Biowulf High Performance Computing at the NIH
Online class: Introduction to Biowulf

Hands-On: Job Monitoring

In the previous Data Storage hands-on section, you should have copied the class scripts to your /data area. If you skipped or missed that section, type

hpc-classes biowulf
now. This command will copy the scripts and input files used in this online class to your /data area, and will take about 5 minutes.

In the following session, you will submit a batch job for Bowtie2, a genome alignment program for short read sequences. If you're not a genomicist, don't worry -- this is just an example. The basic principles of job submission are not specific for Bowtie.

cd /data/$USER/hpc-classes/biowulf/bowtie

# submit the job
sbatch --cpus-per-task=16 bowtie.bat

# check the status with 'jobload'
jobload -u $USER

# after the job finishes, use 'jobhist' to see how much memory it used
# (replace 'jobnumber' in the command below with the job number of your bowtie job)
jobhist  jobnumber

Point your web browser to https://hpc.nih.gov/dashboard. You will need to log in with your NIH username and password. Click on the 'Job Info' tab.

You should see a list of your jobs from the last few days. Click on the job ID of the running or completed bowtie job, and you will see a plot showing the memory and CPU usage of the job. It should look something like this at the end:

You can scroll down further and get additional information about the job.

Quiz

What was the maximum memory used by the job?

# [DATASET EXCERPTS]
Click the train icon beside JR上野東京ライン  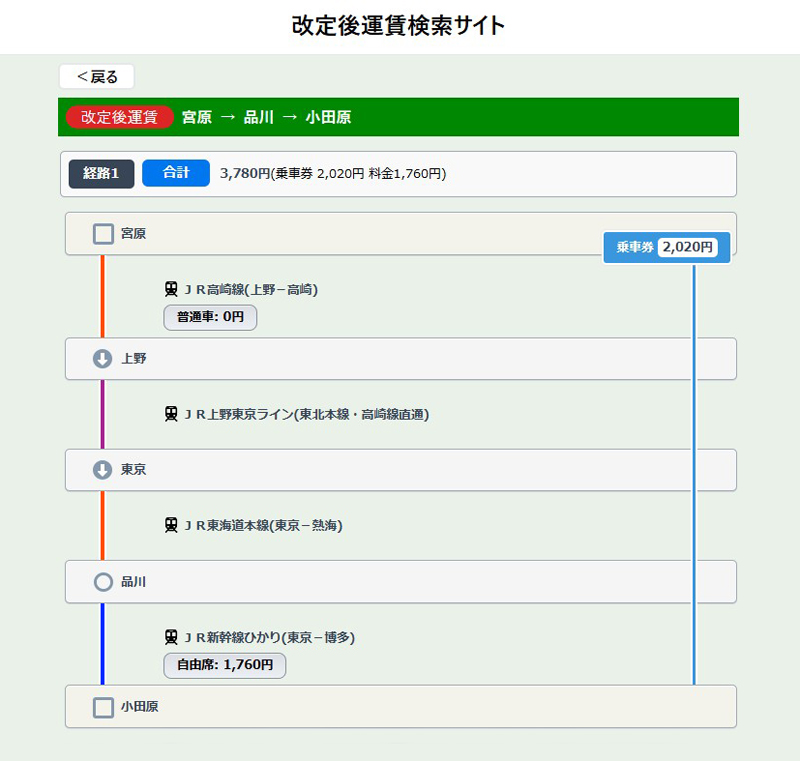(171, 413)
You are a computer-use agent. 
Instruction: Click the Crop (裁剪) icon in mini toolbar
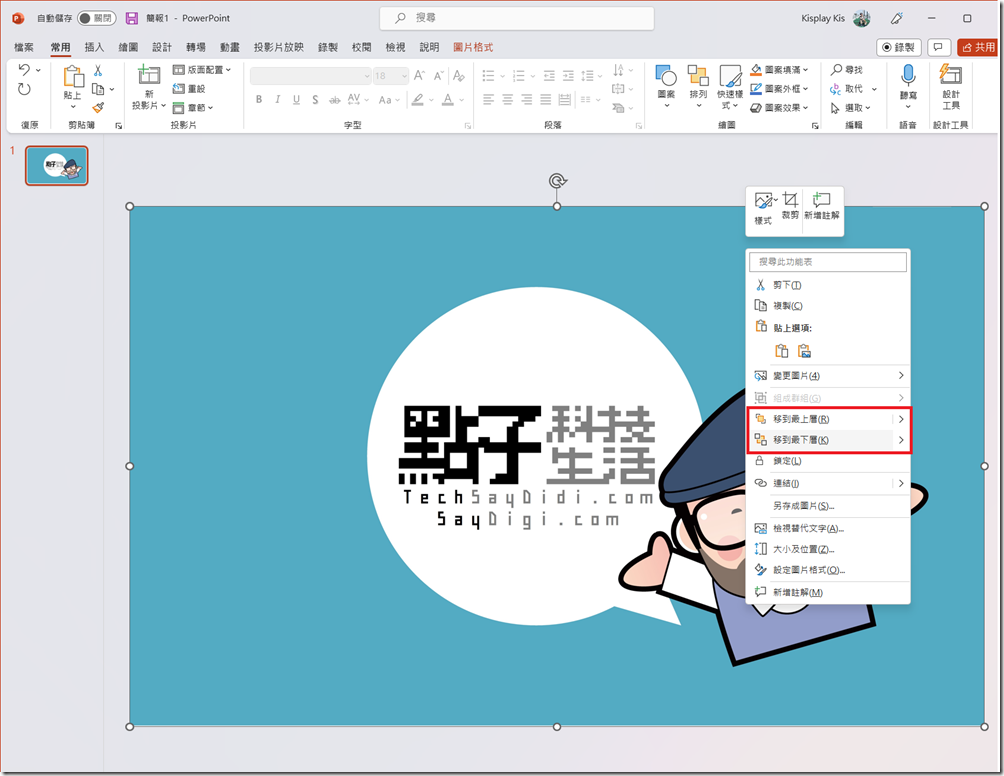coord(790,201)
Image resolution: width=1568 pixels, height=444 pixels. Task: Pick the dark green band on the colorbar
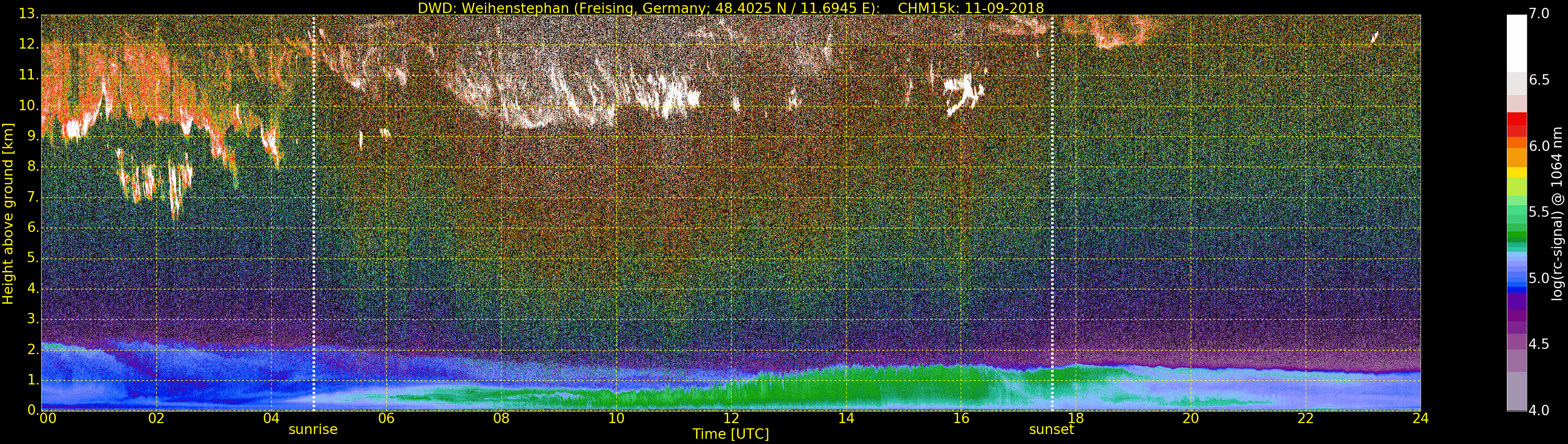click(x=1516, y=236)
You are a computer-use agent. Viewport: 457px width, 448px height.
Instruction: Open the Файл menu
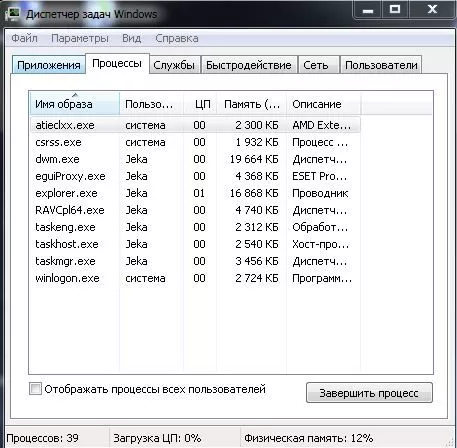[x=24, y=38]
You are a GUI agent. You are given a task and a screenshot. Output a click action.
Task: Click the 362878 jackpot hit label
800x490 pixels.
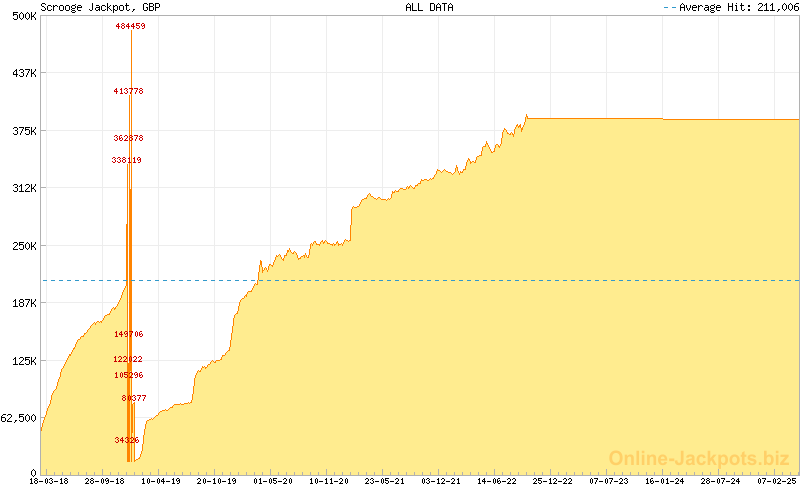pos(128,138)
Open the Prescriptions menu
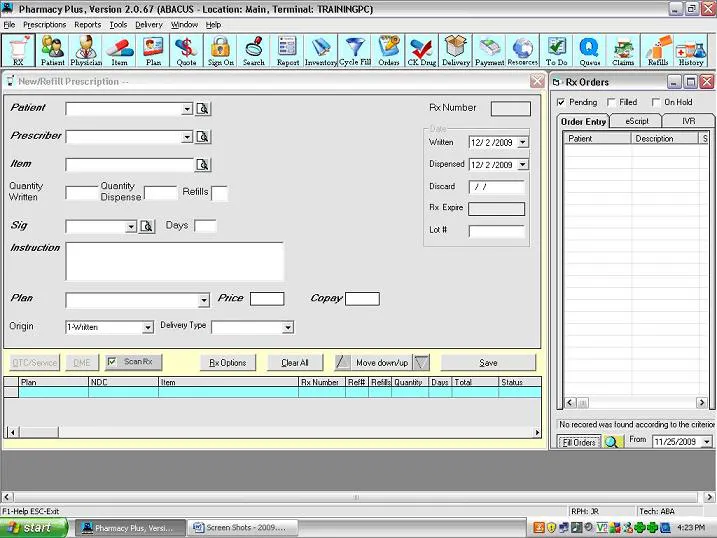This screenshot has height=538, width=717. pos(44,25)

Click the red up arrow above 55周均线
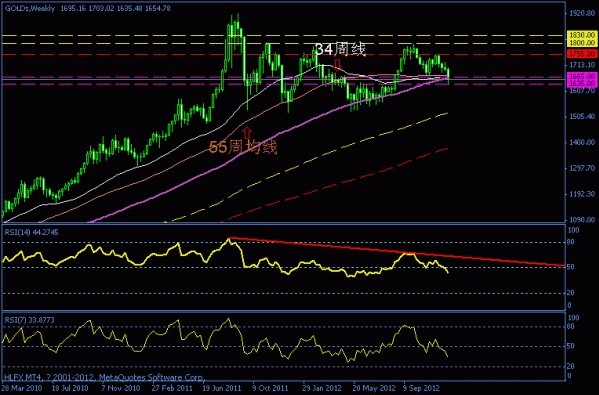tap(247, 133)
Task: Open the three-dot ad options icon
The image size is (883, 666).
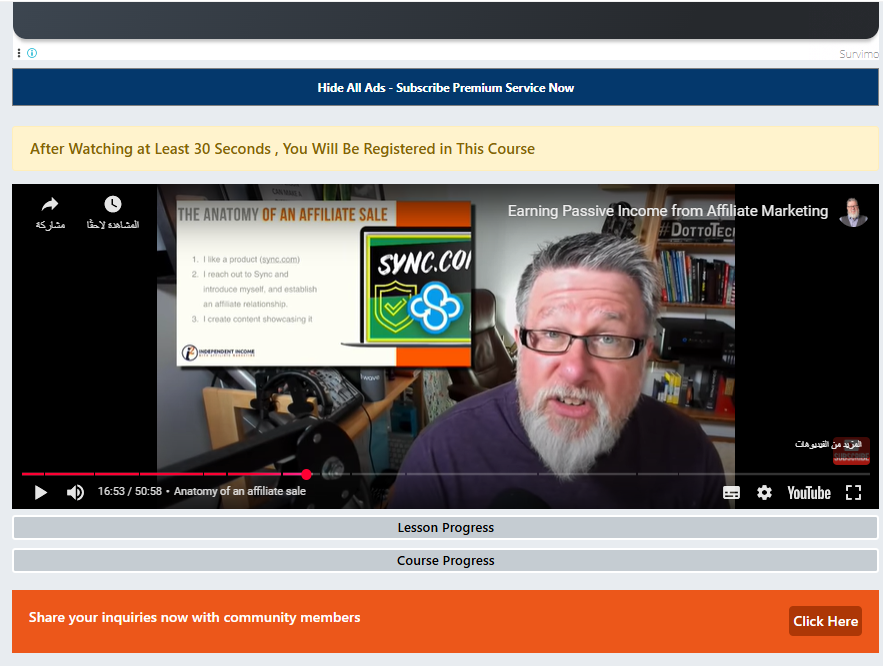Action: point(19,53)
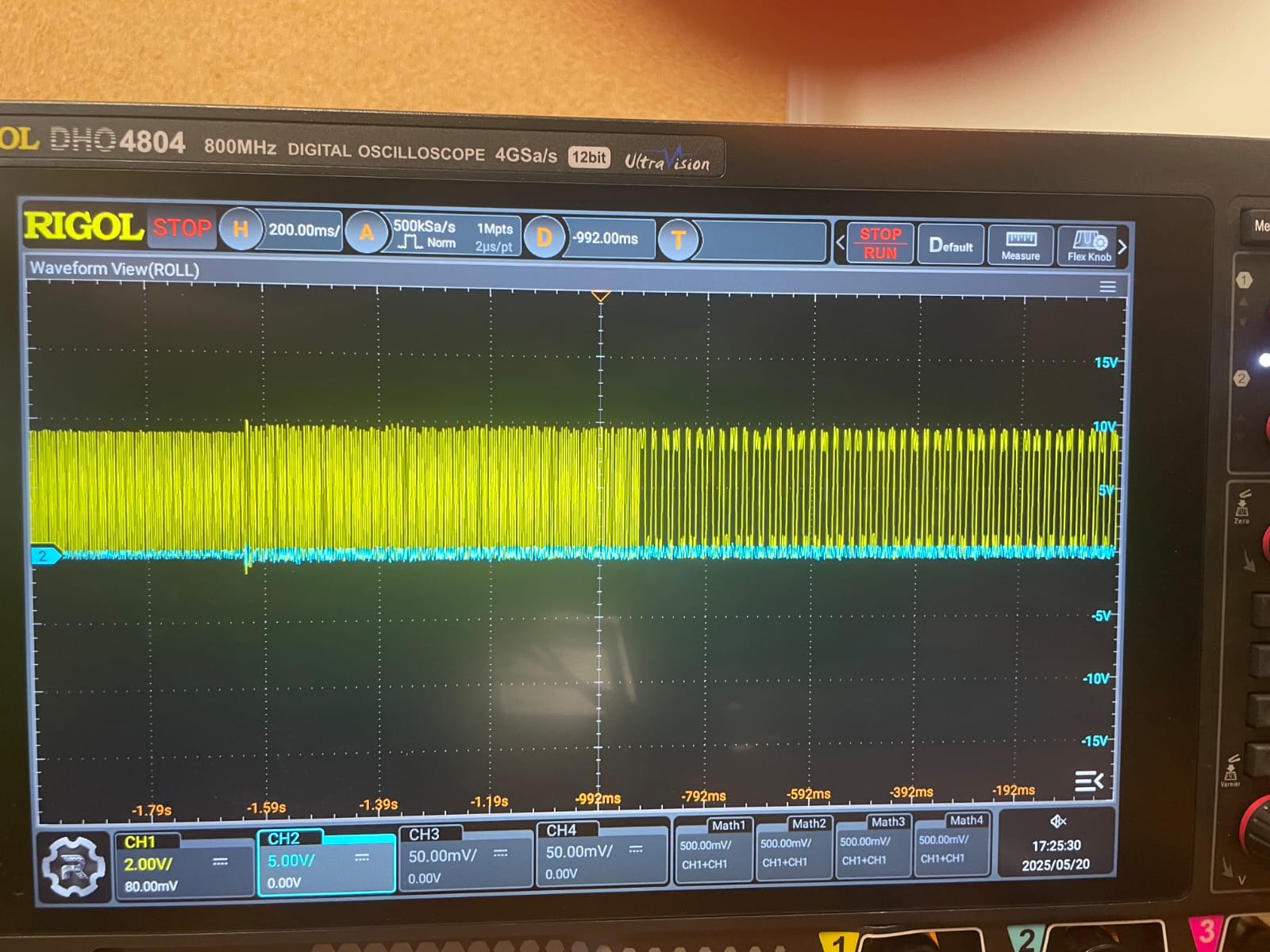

# [WORK TASK]
Reproduce the Biowulf job monitoring text above from "hpc-classes biowulf" to "about 5 minutes.".

# [ANSWER SECTION]
hpc-classes biowulf
now. This command will copy the scripts and input files used in this online class to your /data area, and will take about 5 minutes.